Replied to by Tsunade, with a rebuttal from Hinata Hyuga.
The letter
It's been two winters since I walked out on Renji, and I finally have my own quarters in the village — a door I sealed myself, a tag I set with my own chakra, and a counselor at the medic corps I actually trust. But I still can't sleep unless every lantern in the place is lit, which means my lamp-oil ration last month was so high the quartermaster asked if I was running a teahouse, and the shinobi in the rooms above mine are convinced I never sleep. My counselor keeps saying I'm "making progress," but progress apparently looks like standing in my kitchen at the hour of the ox running a full threat assessment on a shadow that turned out to be my potted fern, Gerald. I've tried the breathing forms, the weighted quilt, the running-water trick, the herb sachet that smells like an old shrine — some of it helps a little, but I'm starting to wonder if "a little" is the ceiling, or if there's a version of my life where I stop treating my own home like an ambush I'm about to walk into. How do other survivors get from "technically out of danger" to feeling it in the body? And is it shameful that two years still isn't enough?
Tsunade replies
Listen up, kid. I'm a medic — I've put my hands on a thousand bodies that lived through things they had no business surviving, and here's what your nerves figured out long before your head caught up: the part of you keeping every lantern burning isn't broken. It's the sentry that got you out alive. You don't put down the sentry for still standing his post. You retire him slow, one watch at a time, by proving to him the war is actually over — and two winters is nowhere near long enough to convince a body that learned the opposite the hard way. There's no clock on this. Anybody who hands you a deadline never bled for what you bled for. I ran from my own life for years after I buried the people who mattered most to me. The difference between you and me? You didn't run. You built a door and set the seal yourself. That's not an ambush waiting to happen, brat — that's a fortress with one loyal guard who hasn't gotten word the fighting stopped.
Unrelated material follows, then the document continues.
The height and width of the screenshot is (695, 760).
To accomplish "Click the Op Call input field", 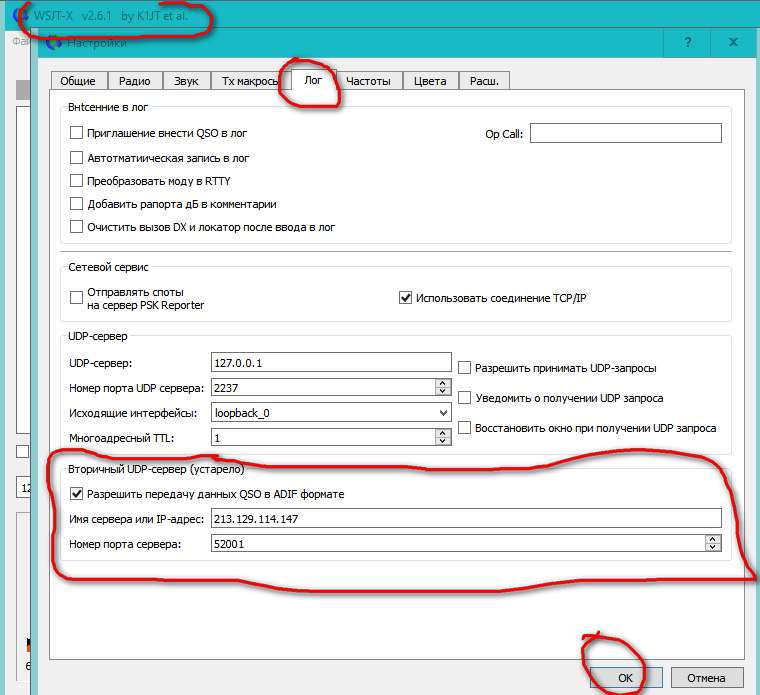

So keep seeing your counselor, and don't reach for anything that just blurs the watch. That's a bet that never once pays out — I'd know. You're already winning the only one that counts.
— Tsunade
Hinata Hyuga weighs in
Um — Lady Tsunade is right that there's no deadline. But I want to say something about your "a little." You wrote it like a disappointment. I don't think it is. I lived inside fear for years, and I learned courage isn't the night the lanterns finally go dark — it's the one small step you take while your hands are still shaking. So... not all of them. Just one. The farthest lantern, for a single night. Let yourself tremble. That counts. That is exactly what bravery looks like from the inside, you just can't feel it yet. And every night you've already chosen your own quarters over going back to Renji? That was steel. You've had it the whole time.